Authorship of the Book of Deuteronomy,

With its Bearings on the Higher Criticism of the Pentateuch

By J. W. McGarvey

Introduction - Section 1

Apology for Writing.

If an apology were needed for calling in question the conclusion of those scholars who deny that Moses was the author of the Book of Deuteronomy, it is furnished by these scholars themselves. They constantly insist that men of thought should hold their most cherished convictions subject to revision. They denounce as unreasoning traditionalists those who, rejecting further investigation, cling tenaciously to old beliefs. They are the last men, therefore who should object to any fresh re-examination of their own conclusions. They would thus be imitating those whose unwillingness to hear them excites their displeasure. In no conclusion are these scholars more confident than in the one just mentioned; and if I shall appear to them exceedingly rash in publishing at this late date an attempt to show that it is erroneous, they are still bound by their own principles not to condemn me without a hearing.

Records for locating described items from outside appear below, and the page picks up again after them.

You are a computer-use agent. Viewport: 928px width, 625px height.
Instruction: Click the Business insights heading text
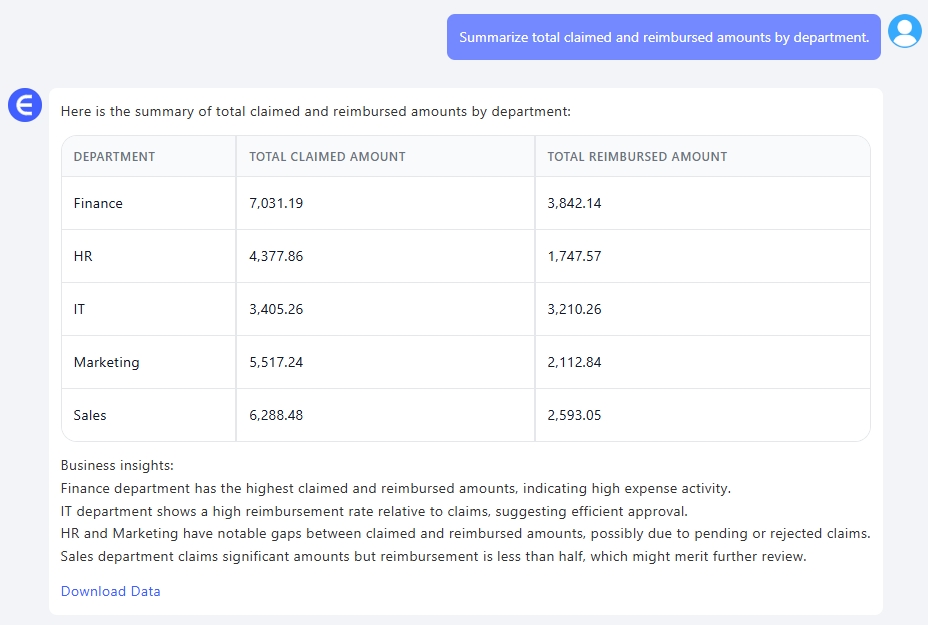(117, 466)
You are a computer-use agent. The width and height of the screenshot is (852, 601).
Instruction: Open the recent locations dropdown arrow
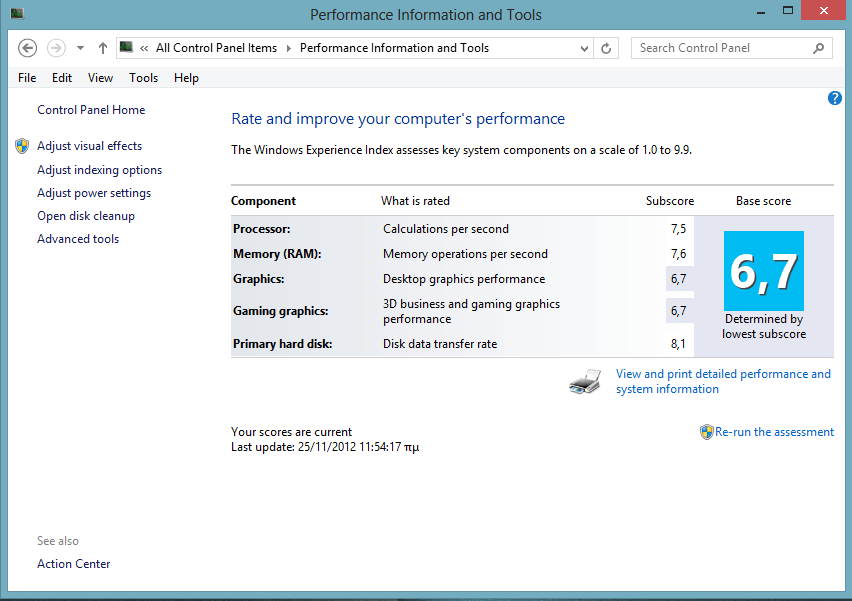(80, 48)
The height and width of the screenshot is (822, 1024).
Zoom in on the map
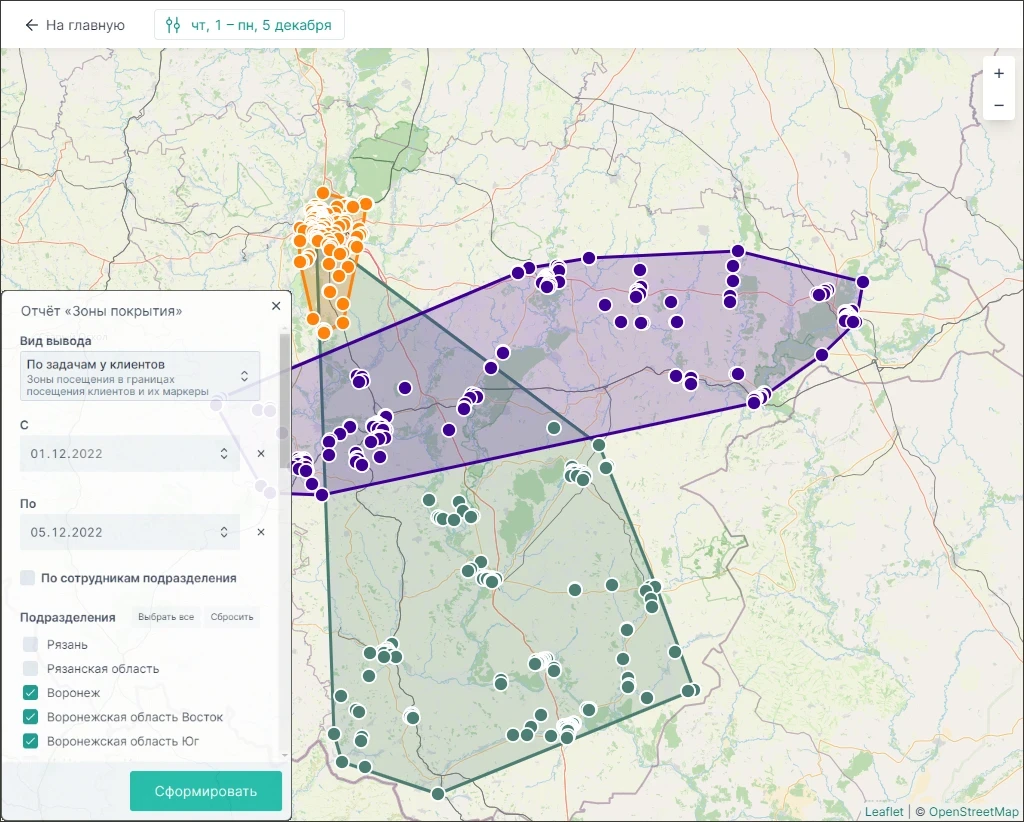tap(998, 74)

If I shall not advance anything new, I may at least place old arguments and evidences in a form somewhat new; and I may be able to point out some defects in their work that have hitherto escaped their notice. I have a right, therefore, to expect among the most interested and appreciative of my readers those whose opinions I am constrained to combat-provided only that my work shall prove worthy the attention of serious men. I did not enter upon it hastily, but after an earnest study of the whole field of controversy for many years.